PROBLEM REQUIREMENTS: Could you repeat, word for word, only the lines from the one containing "Where should I" through the final line of the records below?

Stored data entries:
%%

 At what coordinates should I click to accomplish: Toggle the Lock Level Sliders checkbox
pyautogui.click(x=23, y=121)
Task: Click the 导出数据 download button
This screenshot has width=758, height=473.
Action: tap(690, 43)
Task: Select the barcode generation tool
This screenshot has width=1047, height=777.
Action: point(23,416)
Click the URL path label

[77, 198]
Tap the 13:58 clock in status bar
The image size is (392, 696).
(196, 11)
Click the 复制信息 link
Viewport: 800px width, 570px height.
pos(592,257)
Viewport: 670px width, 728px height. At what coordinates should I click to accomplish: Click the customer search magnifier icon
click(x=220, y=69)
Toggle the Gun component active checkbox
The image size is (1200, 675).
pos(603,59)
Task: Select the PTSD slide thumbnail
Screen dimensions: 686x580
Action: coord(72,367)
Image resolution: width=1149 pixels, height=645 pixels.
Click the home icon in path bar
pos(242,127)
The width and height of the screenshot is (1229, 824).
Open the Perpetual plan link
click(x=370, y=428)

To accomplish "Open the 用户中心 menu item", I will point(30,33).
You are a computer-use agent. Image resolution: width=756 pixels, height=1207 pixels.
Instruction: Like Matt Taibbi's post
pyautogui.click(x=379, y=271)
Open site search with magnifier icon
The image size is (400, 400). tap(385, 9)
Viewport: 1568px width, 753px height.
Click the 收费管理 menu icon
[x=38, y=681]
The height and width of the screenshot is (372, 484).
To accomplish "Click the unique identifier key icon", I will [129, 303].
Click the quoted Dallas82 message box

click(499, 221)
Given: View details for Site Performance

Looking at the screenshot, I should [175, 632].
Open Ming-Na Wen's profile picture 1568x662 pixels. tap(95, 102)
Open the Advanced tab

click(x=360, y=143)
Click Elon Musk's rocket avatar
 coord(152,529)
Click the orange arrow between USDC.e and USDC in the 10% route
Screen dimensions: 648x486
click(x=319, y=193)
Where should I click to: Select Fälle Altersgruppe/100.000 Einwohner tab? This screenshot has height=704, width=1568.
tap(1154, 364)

%%

SOLUTION TO THIS EXERCISE:
Where should I click to: Select Fälle Altersgruppe/100.000 Einwohner tab? This screenshot has height=704, width=1568.
tap(1154, 364)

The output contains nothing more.